Task to complete
Using the records below, filter for lines that contain the string "cell" and copy them out.

Records shown
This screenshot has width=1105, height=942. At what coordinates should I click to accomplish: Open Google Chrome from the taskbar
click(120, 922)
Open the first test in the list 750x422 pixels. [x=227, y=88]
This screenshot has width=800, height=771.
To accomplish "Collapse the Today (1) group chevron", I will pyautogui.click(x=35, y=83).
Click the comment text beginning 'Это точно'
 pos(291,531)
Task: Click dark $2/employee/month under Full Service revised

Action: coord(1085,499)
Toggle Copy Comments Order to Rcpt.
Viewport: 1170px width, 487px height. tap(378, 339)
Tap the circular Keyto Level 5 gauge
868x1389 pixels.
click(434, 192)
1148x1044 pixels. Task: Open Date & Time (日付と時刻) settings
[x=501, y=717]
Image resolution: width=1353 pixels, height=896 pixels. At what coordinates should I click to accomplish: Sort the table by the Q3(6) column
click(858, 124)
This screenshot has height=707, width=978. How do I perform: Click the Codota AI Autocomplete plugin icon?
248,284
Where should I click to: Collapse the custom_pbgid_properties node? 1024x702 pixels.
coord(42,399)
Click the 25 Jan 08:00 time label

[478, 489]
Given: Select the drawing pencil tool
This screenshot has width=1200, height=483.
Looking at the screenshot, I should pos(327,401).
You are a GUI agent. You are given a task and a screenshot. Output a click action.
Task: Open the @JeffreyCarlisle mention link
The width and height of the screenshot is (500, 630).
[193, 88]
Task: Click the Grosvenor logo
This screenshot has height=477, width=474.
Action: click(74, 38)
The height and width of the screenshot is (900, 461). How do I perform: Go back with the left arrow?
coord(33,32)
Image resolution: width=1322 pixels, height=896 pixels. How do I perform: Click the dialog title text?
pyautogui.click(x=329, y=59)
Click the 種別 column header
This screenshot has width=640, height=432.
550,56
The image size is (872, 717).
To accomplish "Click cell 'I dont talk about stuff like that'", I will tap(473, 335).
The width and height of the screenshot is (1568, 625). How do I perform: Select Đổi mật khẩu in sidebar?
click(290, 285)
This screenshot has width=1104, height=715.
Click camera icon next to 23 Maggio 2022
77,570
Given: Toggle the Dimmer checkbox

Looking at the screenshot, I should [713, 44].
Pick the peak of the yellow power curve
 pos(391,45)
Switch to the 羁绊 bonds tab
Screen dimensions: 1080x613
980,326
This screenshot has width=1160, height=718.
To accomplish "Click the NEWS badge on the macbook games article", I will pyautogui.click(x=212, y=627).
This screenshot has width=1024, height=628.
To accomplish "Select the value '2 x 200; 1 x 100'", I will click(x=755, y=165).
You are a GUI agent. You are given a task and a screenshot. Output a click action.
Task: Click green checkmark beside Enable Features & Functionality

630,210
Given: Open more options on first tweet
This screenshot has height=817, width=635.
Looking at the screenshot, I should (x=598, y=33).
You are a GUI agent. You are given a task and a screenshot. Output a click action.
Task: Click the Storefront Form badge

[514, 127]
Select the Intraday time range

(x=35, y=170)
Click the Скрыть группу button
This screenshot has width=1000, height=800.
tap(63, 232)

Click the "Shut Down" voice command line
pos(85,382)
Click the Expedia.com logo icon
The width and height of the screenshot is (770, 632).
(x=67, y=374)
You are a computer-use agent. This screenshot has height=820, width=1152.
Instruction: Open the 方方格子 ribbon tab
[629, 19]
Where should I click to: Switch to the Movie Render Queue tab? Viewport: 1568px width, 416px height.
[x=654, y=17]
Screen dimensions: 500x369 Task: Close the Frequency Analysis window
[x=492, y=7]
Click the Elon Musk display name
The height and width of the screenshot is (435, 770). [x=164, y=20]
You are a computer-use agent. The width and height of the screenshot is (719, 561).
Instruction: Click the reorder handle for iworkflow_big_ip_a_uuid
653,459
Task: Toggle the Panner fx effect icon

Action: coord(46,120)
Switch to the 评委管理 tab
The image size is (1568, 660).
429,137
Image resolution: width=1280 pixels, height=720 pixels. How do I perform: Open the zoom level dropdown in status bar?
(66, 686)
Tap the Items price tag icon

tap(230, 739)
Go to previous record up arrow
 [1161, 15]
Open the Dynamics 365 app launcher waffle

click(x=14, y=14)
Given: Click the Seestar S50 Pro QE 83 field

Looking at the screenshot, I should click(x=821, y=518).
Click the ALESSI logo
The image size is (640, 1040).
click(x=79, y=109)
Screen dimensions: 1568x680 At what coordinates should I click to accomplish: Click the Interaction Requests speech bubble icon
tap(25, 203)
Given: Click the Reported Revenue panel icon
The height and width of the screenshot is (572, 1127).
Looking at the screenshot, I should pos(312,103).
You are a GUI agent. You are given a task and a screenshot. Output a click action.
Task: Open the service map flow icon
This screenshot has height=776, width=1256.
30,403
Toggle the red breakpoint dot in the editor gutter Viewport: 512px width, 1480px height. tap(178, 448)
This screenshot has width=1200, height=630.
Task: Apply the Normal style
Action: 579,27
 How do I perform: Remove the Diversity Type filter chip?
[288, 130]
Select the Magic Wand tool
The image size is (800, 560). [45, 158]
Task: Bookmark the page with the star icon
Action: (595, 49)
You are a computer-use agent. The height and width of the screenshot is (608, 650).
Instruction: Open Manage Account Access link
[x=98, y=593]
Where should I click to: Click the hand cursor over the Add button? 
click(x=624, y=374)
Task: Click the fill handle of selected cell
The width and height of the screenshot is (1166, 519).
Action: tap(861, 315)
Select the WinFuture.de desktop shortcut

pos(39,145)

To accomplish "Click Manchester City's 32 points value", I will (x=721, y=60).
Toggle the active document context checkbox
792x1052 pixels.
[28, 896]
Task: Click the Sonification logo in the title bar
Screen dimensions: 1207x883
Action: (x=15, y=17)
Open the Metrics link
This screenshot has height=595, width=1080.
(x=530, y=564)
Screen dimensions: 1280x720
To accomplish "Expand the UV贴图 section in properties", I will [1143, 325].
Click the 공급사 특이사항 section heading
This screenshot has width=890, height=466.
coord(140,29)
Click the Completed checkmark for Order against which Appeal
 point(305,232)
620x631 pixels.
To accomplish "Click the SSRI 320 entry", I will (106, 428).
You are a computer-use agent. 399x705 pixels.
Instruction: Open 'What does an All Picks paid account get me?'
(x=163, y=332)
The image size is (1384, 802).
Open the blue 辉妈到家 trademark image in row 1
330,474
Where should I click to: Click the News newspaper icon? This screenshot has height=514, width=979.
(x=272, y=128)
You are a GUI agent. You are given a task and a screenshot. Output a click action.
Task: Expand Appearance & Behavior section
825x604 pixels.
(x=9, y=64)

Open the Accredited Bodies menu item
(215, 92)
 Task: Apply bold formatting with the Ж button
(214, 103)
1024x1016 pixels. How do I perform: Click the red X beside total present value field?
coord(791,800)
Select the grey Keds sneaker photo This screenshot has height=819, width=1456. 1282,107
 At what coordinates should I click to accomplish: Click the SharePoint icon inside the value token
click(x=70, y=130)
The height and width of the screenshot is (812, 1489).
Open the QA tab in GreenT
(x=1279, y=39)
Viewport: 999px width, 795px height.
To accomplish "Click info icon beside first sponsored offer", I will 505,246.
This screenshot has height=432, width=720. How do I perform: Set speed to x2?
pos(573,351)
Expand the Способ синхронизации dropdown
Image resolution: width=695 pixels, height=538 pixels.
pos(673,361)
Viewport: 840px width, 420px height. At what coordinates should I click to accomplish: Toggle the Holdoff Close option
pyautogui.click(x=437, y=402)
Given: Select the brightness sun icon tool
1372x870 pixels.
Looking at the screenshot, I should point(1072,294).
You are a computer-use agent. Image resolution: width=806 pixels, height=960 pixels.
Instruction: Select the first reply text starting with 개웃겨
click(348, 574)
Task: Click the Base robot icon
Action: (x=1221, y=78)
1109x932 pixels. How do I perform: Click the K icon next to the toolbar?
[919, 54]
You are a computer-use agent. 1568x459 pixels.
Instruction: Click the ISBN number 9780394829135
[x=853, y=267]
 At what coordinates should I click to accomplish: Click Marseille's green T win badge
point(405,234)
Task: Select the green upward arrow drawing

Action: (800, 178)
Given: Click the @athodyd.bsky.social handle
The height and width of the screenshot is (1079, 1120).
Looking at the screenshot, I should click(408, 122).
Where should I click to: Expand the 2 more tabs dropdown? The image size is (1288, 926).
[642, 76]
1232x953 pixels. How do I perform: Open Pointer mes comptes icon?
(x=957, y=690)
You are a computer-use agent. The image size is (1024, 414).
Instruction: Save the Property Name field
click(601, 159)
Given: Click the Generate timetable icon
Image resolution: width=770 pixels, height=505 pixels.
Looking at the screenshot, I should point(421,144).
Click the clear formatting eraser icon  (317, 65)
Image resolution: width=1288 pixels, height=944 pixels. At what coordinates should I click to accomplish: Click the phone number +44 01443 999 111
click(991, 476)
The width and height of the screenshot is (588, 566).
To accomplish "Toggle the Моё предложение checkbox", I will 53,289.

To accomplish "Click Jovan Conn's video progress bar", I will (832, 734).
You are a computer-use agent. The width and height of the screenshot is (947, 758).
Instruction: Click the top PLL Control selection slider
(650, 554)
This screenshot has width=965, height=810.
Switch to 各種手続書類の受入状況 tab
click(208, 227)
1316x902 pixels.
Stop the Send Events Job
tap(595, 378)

Result for this exercise
To accomplish "Click cell 'I dont talk about stuff like that'", I will tap(473, 335).
Task: Click the fill handle of selected cell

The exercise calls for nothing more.